From the entries below, reproduce exactly the lines from the one with "Task: Open 销售管理 in the sidebar" through the one with "Click the Booking", both included, without images.

# ENTRIES SUPPLIED:
*** Begin section ***
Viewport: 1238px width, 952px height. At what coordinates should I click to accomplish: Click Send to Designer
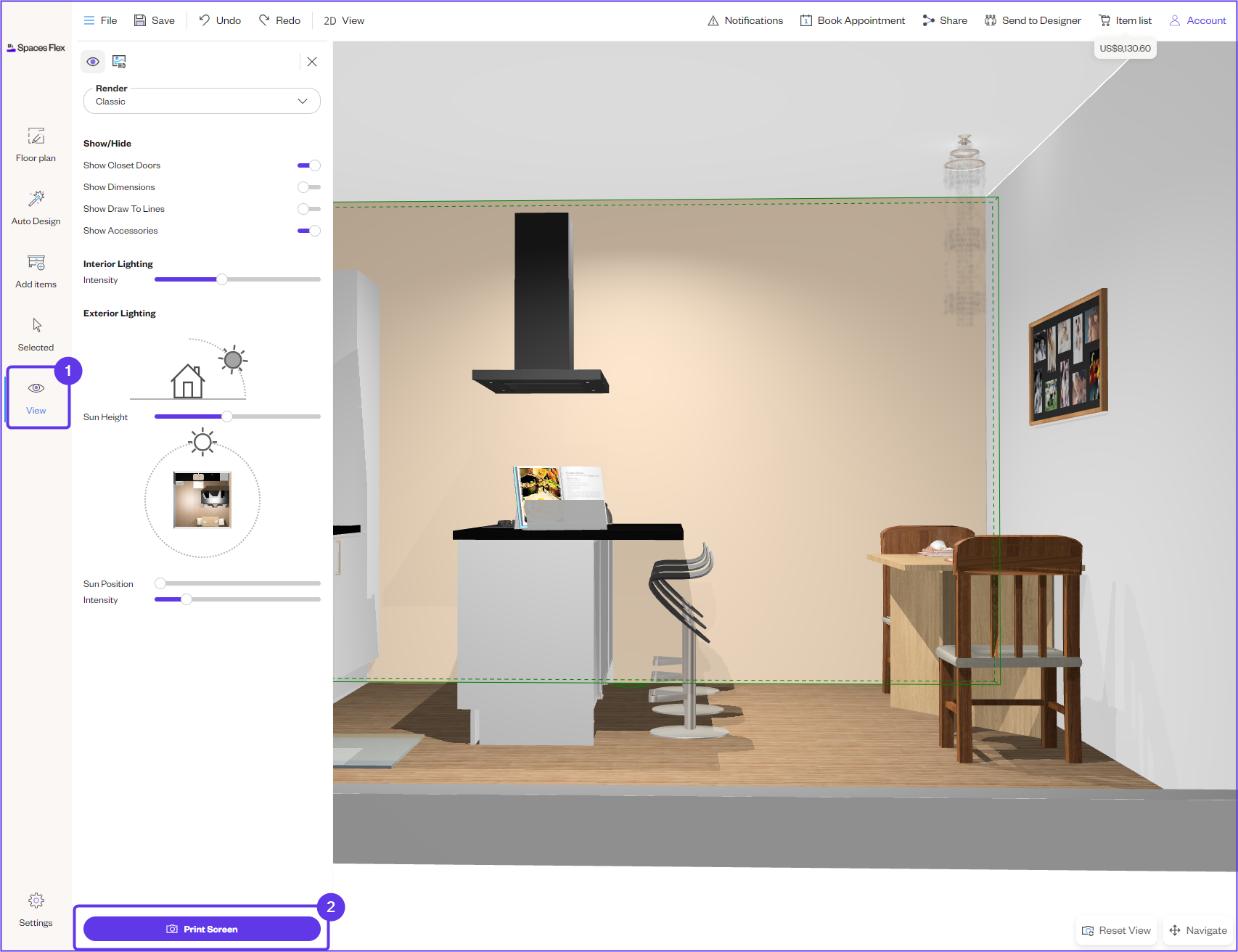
*** End section ***
*** Begin section ***
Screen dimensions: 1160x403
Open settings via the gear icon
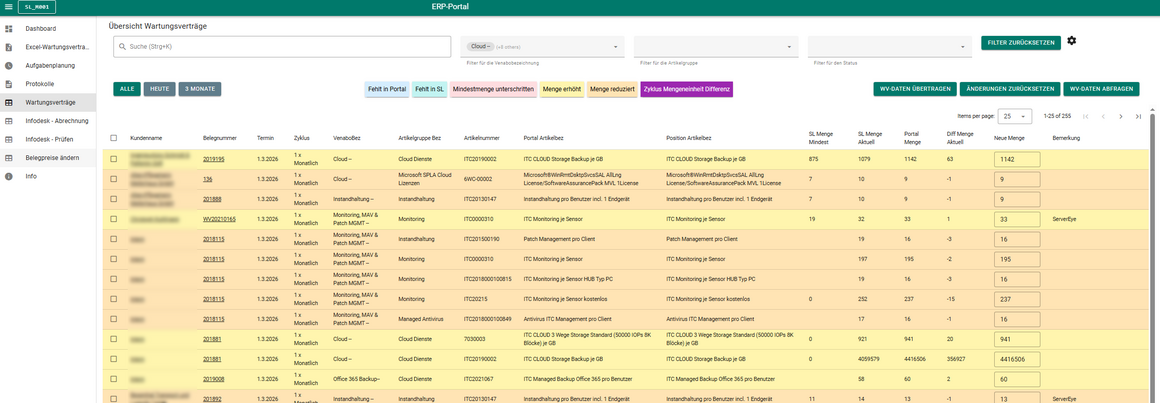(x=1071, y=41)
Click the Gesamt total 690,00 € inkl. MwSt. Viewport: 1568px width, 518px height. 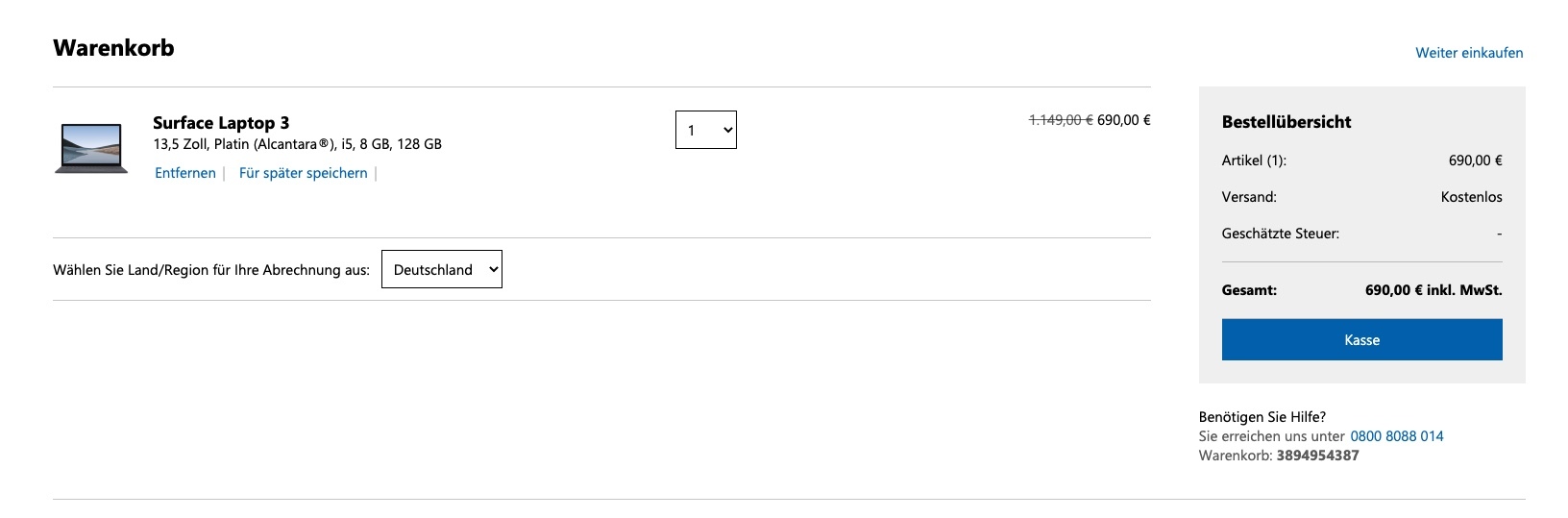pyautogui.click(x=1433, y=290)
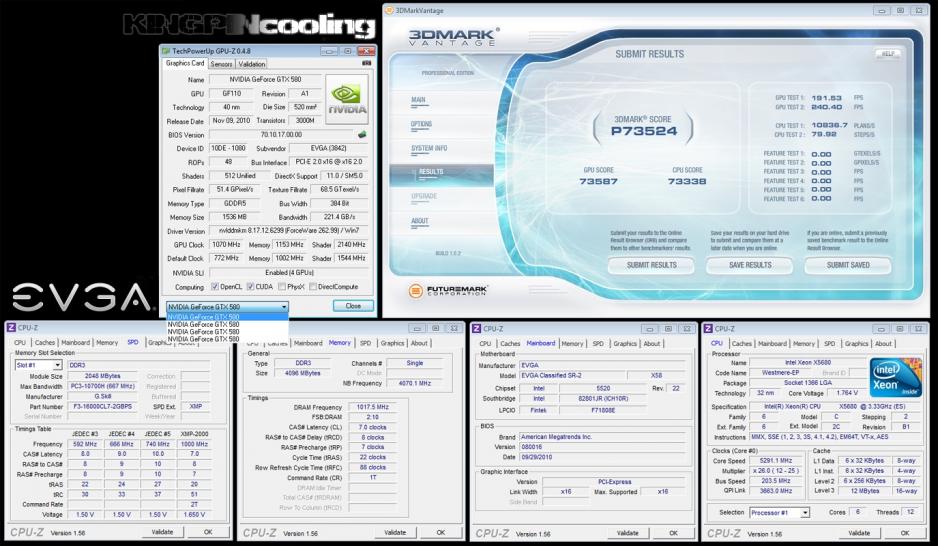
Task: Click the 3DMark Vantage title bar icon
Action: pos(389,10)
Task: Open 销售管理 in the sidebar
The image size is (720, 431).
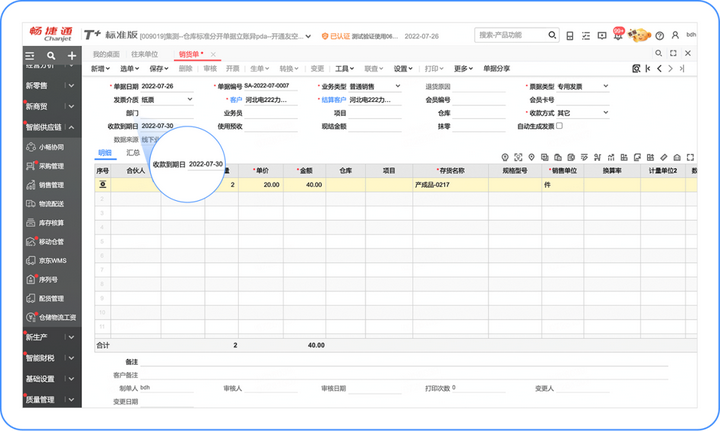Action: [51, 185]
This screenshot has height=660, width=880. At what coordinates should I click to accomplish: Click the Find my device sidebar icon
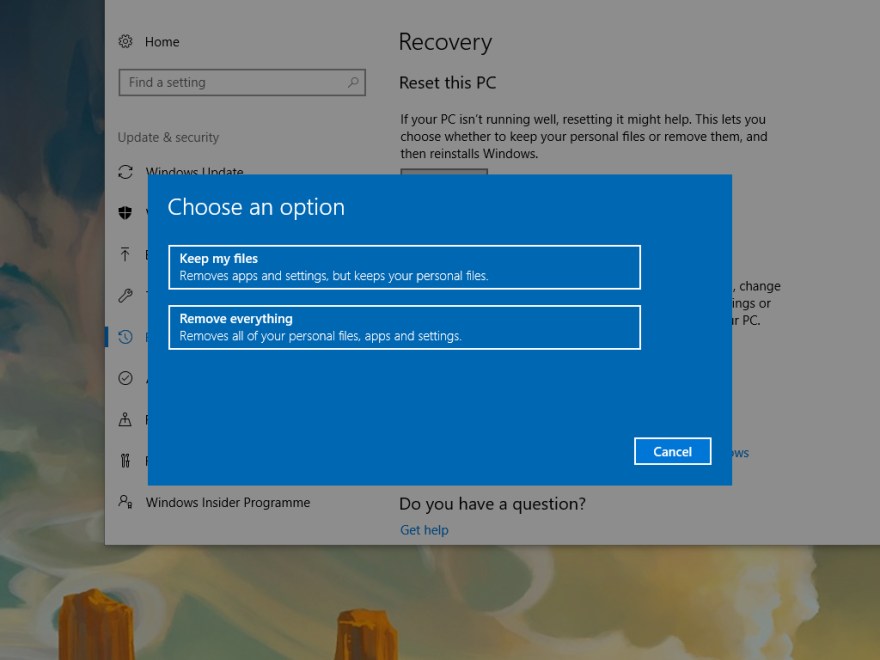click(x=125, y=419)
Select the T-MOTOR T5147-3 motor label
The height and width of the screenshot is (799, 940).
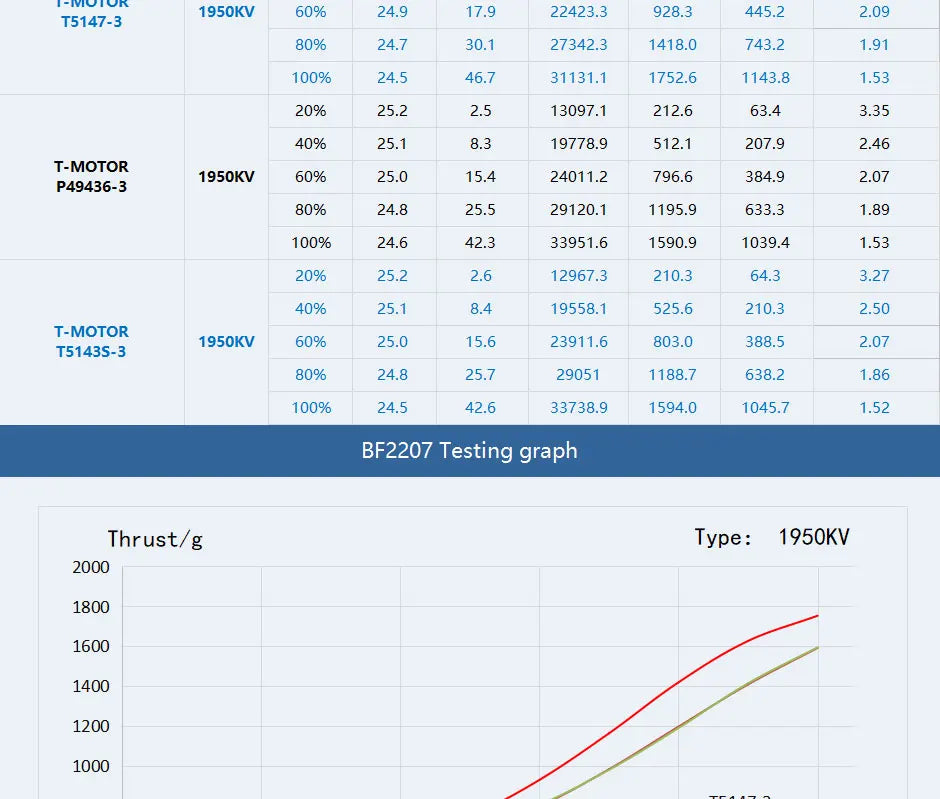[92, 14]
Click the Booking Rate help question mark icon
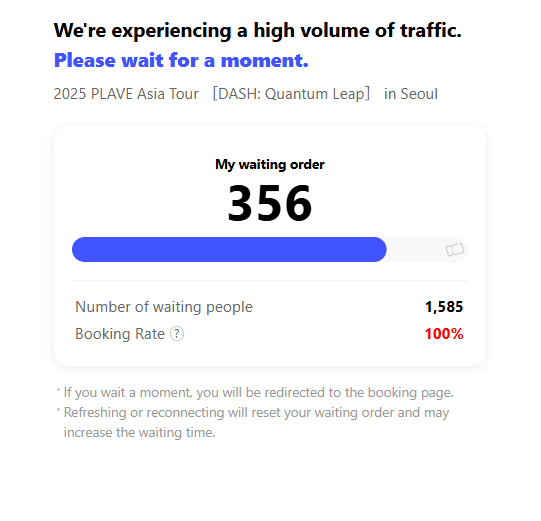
*** End section ***
*** Begin section ***
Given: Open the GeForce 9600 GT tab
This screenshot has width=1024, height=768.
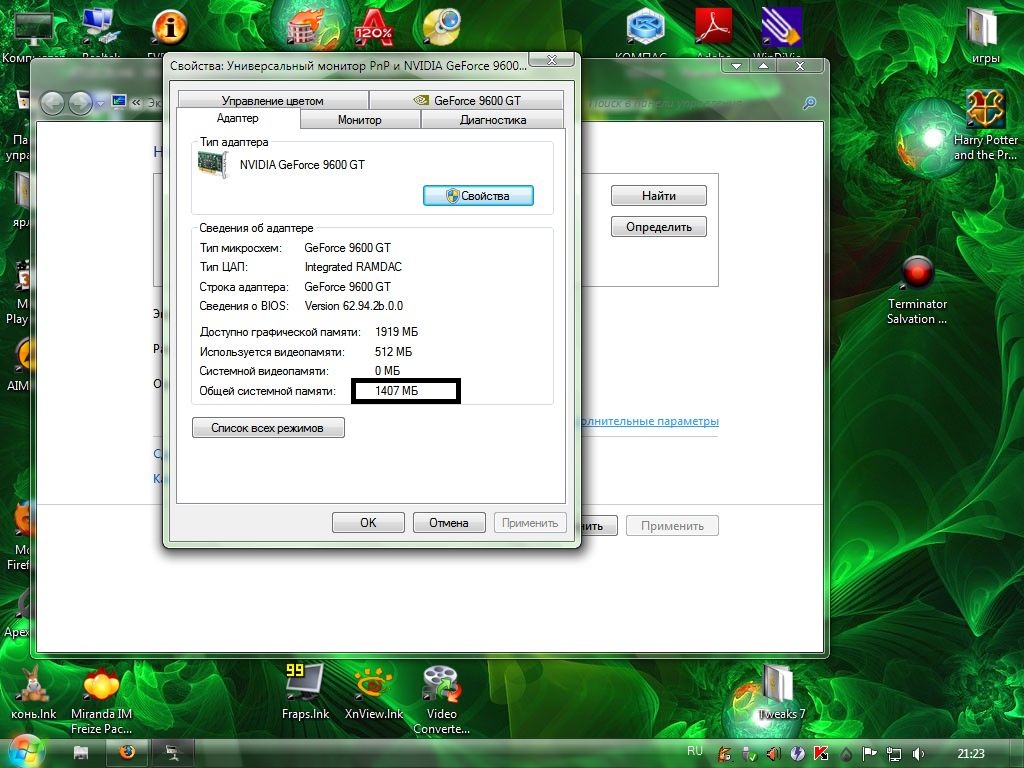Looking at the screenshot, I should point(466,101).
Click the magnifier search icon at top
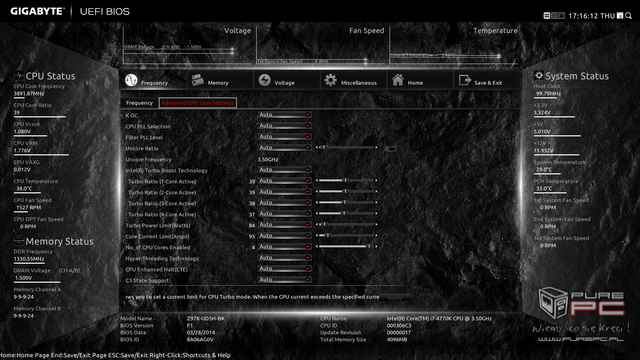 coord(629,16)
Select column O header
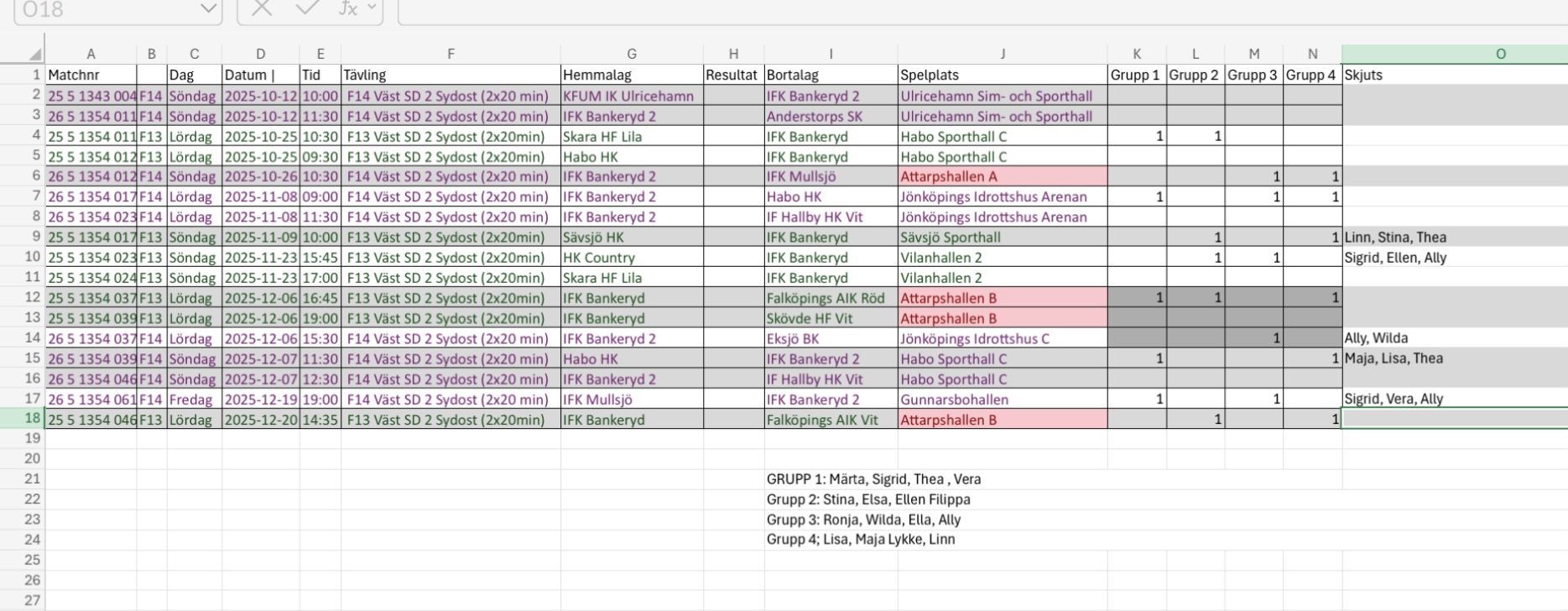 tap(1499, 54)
*** End section ***
# YOUR RESPONSE:
Task: Open 销售管理 in the sidebar
The image size is (720, 431).
Action: [51, 185]
This screenshot has height=660, width=880. At what coordinates should I click to accomplish: Click the Find my device sidebar icon
click(x=125, y=419)
Select the T-MOTOR T5147-3 motor label
The height and width of the screenshot is (799, 940).
[92, 14]
Click the Booking Rate help question mark icon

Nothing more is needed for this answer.